ABOUT THIS EXERCISE: Which lines in the data below contain the word "group"? Pull each of them out.

DATA RECORDS:
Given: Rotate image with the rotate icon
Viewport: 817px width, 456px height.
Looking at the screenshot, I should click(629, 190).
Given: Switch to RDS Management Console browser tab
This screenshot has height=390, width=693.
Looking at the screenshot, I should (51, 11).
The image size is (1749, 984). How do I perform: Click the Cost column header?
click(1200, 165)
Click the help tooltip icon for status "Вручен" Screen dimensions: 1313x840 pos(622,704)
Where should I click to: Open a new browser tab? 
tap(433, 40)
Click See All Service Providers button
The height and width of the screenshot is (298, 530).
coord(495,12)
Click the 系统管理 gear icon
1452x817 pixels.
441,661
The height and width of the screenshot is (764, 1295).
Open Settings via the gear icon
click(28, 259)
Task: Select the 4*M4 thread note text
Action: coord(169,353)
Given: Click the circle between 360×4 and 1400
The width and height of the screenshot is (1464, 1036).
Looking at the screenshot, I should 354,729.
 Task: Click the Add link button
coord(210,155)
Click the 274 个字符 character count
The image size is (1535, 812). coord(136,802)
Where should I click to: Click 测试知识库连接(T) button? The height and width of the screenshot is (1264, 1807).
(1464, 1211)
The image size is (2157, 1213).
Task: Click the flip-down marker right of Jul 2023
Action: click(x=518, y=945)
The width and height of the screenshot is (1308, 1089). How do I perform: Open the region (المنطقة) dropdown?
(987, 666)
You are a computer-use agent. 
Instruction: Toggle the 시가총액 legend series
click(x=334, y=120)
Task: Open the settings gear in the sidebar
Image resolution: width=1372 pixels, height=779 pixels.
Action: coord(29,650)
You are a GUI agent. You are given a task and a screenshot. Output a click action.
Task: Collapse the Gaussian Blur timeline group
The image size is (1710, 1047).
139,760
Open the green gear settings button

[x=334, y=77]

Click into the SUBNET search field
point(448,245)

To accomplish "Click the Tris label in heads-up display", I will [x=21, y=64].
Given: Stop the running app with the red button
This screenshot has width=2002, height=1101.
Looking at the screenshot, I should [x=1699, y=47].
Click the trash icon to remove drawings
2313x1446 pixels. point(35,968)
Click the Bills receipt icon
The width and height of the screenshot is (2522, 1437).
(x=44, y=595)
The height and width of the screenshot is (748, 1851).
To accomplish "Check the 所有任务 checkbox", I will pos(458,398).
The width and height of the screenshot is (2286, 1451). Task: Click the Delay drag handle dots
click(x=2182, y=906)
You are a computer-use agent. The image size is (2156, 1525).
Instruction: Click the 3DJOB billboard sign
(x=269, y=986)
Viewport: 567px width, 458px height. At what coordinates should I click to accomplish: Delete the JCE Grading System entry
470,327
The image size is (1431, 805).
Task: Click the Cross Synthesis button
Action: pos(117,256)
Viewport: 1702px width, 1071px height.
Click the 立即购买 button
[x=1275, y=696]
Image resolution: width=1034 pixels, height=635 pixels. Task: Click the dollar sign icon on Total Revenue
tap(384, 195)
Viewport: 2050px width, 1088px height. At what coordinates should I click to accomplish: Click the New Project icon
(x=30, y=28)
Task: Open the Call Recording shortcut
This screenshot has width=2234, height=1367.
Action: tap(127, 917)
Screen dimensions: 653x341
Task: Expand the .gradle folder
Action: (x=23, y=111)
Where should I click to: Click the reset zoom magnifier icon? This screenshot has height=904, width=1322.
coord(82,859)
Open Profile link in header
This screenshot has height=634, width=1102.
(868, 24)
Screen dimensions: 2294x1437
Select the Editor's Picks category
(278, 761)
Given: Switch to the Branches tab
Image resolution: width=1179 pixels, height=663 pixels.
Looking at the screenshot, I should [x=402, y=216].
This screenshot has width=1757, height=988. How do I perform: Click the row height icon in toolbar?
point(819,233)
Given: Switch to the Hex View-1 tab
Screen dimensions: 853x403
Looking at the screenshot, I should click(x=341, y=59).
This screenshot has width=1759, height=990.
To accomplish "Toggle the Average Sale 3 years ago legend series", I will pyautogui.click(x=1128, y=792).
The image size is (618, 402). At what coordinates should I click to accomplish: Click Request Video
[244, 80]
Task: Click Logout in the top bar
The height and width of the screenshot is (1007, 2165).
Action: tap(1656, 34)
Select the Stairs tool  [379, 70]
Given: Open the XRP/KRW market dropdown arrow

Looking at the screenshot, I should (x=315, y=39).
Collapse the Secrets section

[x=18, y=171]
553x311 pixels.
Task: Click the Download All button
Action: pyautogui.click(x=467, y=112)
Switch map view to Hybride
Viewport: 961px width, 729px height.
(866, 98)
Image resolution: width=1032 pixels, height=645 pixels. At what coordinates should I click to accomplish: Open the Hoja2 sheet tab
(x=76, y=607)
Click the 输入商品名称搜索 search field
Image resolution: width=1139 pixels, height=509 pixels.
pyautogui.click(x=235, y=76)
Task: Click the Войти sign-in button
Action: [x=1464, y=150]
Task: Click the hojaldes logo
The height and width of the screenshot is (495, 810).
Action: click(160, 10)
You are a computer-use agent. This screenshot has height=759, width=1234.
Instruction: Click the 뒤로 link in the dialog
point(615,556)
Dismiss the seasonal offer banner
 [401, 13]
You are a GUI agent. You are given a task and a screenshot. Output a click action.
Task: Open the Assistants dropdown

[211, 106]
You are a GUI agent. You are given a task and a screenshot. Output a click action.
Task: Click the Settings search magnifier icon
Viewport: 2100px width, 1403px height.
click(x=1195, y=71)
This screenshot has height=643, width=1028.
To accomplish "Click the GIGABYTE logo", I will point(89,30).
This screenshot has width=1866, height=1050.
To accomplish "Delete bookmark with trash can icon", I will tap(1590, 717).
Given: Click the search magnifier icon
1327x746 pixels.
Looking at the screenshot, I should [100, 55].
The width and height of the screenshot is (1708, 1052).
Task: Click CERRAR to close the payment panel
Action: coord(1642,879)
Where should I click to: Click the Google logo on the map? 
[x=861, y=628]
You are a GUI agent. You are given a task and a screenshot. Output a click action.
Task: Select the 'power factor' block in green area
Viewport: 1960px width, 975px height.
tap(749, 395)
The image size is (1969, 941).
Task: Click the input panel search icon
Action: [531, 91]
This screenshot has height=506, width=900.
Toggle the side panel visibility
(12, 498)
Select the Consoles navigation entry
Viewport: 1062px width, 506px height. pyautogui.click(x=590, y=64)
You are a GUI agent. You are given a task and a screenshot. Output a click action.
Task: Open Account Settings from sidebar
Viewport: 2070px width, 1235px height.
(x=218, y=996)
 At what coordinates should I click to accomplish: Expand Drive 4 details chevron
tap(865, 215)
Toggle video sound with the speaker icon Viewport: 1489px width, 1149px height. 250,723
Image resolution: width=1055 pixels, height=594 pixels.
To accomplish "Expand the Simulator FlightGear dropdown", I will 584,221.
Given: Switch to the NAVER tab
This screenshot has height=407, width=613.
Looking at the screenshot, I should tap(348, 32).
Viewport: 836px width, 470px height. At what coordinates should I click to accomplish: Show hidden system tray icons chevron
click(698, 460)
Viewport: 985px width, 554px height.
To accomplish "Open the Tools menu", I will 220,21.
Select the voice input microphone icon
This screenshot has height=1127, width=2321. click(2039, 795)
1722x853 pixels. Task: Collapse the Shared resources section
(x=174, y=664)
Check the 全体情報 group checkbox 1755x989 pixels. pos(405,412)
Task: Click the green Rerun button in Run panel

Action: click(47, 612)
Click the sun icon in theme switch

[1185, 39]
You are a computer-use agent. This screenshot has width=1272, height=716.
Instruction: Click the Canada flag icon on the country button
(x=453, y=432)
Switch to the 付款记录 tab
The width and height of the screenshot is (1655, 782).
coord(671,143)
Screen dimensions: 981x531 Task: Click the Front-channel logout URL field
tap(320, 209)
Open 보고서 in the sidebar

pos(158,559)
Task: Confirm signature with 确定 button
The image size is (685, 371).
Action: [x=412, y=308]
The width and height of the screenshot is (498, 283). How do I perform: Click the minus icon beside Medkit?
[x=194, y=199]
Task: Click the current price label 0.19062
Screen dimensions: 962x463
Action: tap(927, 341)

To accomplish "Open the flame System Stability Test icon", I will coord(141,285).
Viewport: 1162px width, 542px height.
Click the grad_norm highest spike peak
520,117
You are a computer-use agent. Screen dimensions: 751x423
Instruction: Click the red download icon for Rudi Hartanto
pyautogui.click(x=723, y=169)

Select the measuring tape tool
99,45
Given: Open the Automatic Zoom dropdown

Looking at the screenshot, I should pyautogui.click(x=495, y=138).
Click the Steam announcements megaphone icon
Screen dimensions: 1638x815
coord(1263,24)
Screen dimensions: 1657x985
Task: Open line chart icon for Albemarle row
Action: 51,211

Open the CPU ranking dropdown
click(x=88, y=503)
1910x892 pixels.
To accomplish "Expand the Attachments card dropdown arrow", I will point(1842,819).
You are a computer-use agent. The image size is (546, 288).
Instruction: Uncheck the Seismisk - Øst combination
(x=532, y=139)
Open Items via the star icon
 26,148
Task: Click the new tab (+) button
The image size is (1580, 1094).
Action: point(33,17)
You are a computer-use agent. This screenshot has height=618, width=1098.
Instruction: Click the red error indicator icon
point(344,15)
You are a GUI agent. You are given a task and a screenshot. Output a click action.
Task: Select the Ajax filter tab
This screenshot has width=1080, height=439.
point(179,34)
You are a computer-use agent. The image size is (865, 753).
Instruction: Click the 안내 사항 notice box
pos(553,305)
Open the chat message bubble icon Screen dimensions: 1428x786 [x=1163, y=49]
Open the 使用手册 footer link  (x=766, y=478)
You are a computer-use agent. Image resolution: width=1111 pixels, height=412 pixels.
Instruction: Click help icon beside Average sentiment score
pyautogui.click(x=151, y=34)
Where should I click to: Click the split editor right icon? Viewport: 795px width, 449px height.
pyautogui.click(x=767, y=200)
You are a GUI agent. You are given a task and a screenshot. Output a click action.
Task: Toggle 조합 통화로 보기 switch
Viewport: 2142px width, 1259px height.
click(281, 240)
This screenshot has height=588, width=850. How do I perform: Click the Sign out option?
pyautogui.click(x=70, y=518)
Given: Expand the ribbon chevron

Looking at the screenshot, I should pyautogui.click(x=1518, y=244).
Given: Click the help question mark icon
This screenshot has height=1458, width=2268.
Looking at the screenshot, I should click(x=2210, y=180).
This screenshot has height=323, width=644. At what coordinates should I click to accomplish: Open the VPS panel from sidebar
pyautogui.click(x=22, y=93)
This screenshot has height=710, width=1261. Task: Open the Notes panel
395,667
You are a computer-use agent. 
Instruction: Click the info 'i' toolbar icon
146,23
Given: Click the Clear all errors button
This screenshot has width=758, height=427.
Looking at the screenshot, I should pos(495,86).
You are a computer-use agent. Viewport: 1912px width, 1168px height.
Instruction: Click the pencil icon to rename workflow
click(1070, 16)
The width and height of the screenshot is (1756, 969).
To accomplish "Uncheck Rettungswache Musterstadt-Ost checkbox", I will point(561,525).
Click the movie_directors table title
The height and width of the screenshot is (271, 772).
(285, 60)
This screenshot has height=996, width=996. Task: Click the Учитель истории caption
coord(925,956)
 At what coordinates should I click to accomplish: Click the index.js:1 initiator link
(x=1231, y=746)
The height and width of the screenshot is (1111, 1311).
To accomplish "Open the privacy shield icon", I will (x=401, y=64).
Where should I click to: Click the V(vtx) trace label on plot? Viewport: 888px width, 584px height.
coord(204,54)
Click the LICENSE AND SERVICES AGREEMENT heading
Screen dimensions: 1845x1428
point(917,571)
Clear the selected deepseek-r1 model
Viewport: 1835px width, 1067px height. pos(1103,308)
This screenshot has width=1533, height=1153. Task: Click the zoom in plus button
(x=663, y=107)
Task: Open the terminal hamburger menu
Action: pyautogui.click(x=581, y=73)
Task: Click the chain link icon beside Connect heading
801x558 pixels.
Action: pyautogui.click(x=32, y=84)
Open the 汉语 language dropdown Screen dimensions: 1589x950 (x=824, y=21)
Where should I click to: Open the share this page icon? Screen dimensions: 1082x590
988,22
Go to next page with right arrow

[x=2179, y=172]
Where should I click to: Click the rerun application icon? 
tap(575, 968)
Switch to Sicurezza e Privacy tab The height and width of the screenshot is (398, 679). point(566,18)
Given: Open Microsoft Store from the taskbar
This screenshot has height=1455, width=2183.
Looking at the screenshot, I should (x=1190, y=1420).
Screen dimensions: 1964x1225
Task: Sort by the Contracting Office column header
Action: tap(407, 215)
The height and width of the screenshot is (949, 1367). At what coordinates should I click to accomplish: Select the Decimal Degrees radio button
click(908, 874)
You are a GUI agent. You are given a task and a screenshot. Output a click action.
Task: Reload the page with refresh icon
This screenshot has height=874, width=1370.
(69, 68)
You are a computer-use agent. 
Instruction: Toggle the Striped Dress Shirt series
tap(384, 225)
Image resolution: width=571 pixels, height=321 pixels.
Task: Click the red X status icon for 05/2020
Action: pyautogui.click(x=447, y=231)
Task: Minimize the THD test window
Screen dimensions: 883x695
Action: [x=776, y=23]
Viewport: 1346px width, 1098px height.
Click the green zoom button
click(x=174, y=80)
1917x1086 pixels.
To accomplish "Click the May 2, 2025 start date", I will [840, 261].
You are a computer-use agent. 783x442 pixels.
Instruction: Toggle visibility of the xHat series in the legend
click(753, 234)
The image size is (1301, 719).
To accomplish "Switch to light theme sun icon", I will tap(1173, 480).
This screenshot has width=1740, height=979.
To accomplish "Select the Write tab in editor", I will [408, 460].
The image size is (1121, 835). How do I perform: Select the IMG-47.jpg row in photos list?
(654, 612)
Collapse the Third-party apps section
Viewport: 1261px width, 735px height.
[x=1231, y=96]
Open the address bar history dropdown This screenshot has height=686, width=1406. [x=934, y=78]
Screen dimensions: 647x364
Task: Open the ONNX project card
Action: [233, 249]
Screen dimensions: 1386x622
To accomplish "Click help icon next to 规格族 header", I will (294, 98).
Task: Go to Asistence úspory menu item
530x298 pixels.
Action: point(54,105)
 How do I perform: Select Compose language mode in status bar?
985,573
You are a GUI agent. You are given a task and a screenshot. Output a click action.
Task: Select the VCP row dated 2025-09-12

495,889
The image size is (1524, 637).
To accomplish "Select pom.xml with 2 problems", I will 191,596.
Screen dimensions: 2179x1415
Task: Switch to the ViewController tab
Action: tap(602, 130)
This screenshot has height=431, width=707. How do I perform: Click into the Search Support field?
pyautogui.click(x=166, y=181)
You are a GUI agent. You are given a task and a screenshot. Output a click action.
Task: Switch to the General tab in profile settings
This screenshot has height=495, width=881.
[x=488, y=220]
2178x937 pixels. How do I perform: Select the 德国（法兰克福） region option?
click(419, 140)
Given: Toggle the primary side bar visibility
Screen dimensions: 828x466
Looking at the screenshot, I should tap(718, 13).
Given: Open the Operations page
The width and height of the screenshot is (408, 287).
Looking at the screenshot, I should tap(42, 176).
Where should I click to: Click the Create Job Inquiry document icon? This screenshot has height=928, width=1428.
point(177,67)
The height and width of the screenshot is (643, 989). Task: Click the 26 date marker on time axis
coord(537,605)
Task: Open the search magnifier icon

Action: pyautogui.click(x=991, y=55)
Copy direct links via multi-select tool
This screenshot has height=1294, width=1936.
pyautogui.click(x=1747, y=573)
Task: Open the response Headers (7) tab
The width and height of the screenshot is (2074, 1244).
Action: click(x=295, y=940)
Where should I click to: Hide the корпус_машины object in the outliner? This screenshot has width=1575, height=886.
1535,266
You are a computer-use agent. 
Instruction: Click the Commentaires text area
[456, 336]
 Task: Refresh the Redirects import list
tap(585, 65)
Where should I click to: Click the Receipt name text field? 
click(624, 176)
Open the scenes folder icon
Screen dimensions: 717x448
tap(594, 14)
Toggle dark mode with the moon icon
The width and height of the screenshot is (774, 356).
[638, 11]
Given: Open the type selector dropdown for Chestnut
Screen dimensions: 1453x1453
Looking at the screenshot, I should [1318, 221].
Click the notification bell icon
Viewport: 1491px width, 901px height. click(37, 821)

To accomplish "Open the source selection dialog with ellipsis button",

RESULT OF THE TASK:
Task: Collapse the Gaussian Blur timeline group
Check the 全体情報 group checkbox 1755x989 pixels. pos(405,412)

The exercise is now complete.